Do you ever wonder what to say in a layoff meeting? Even the best-trained HR professionals sometimes get stumped during these notification meetings. In high stakes situations, it is easy to forget your training about what to say in a layoff meeting. For more training, download our free layoff script here.
If you have never received a layoff notification before, it is difficult to know exactly how you would want to be notified. In fact, it is hard to agree that there is a standardized way to be notified in the first place! (Who really wants to get laid off?)
While there may not be a way to lay off employees that people like, there are definitely things you can avoid that people don’t like. These items are the common misconceptions about what to say in a layoff meeting.
Common Misconceptions About What to Say in a Layoff Meeting
1) It’s not you it’s me.
However true this might be, don’t be tongue and cheek with those getting layoff notifications. The over simplification of explanations can seem demeaning, so we wouldn’t recommend including it in your “what to say in a layoff meeting” arsenal. Be as transparent as possible, and give the full explanation you would want if the roles were reversed. Address different ways to approach the reasoning of the event in your layoff plan template.
2) If you act nice, they will be nice.
This will be true for some of the people that get notifications from you. However, not all people are the same!

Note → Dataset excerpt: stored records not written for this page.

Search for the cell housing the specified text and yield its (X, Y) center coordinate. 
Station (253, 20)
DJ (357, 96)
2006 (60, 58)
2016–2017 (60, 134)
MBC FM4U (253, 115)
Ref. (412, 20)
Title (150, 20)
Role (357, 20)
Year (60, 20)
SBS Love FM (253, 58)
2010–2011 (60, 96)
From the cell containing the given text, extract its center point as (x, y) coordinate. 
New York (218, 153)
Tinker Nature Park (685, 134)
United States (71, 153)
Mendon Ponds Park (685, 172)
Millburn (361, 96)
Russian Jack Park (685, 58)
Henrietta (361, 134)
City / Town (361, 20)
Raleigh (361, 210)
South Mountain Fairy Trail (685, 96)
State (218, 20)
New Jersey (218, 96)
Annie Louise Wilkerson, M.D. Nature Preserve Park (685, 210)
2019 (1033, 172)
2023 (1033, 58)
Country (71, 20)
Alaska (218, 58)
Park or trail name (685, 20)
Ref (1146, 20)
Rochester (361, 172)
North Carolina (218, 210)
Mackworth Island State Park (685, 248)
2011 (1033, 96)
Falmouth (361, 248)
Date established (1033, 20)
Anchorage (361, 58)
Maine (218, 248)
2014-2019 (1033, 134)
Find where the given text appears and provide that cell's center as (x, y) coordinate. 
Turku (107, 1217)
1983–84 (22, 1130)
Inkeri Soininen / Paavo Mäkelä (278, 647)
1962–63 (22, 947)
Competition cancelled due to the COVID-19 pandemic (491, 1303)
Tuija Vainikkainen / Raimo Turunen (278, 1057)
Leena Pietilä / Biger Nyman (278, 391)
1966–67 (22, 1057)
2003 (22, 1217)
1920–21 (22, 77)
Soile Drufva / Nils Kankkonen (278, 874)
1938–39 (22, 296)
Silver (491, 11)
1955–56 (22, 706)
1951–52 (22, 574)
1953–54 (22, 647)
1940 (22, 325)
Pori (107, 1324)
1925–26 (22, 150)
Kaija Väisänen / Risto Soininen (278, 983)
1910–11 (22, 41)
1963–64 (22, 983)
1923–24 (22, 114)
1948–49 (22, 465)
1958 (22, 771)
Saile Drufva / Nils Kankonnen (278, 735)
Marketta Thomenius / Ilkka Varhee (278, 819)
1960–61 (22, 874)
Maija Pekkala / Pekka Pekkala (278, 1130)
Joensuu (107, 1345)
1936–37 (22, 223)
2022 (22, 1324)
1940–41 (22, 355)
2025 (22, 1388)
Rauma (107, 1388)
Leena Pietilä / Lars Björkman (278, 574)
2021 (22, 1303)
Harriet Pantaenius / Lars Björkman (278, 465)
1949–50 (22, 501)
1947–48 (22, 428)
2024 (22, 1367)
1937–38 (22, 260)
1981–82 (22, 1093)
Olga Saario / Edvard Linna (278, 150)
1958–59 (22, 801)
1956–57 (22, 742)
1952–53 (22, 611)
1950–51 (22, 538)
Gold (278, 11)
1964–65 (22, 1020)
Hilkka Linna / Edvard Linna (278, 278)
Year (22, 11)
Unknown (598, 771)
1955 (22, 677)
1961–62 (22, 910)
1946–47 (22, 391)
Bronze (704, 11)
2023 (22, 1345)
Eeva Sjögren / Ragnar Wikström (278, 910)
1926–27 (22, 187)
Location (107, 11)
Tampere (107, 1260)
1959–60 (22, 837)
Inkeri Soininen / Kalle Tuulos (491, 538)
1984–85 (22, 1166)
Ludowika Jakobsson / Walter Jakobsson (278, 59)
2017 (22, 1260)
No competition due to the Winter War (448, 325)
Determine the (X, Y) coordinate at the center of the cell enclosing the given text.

Thus, you can’t expect everyone to act nicely towards you. Layoffs can seriously detriment someone’s life due to lack of pay, healthcare, etc. When thinking about what to say in a layoff meeting, make sure that you take this into account. Have a plan ahead of time on how to respond to negative comments, such as “I understand and feel empathy for you, this is a horrible situation.”
3) Maybe you’ll find a better opportunity elsewhere?
Receiving a layoff can seriously shake someone’s confidence. If you are wondering what to say in a layoff meeting, this is one of the last places for comments that aren’t wholeheartedly supportive of a person’s future. If you aren’t sure if the person will find another job, or if they will get a better opportunity, don’t lie to them in a way that shows your insincerity.
4) You should stick to script
If your company has provided you strict guidelines on what to say in a layoff meeting (or what not to say), make sure that you follow those. However, if you have only been given a few guidelines, you can see what makes sense in the moment. Sticking so closely to a script can seem impersonal or even rude to those receiving the notification as it makes them feel like just another checked box. If you feel like it’s appropriate to go off script to show empathy, trust your gut.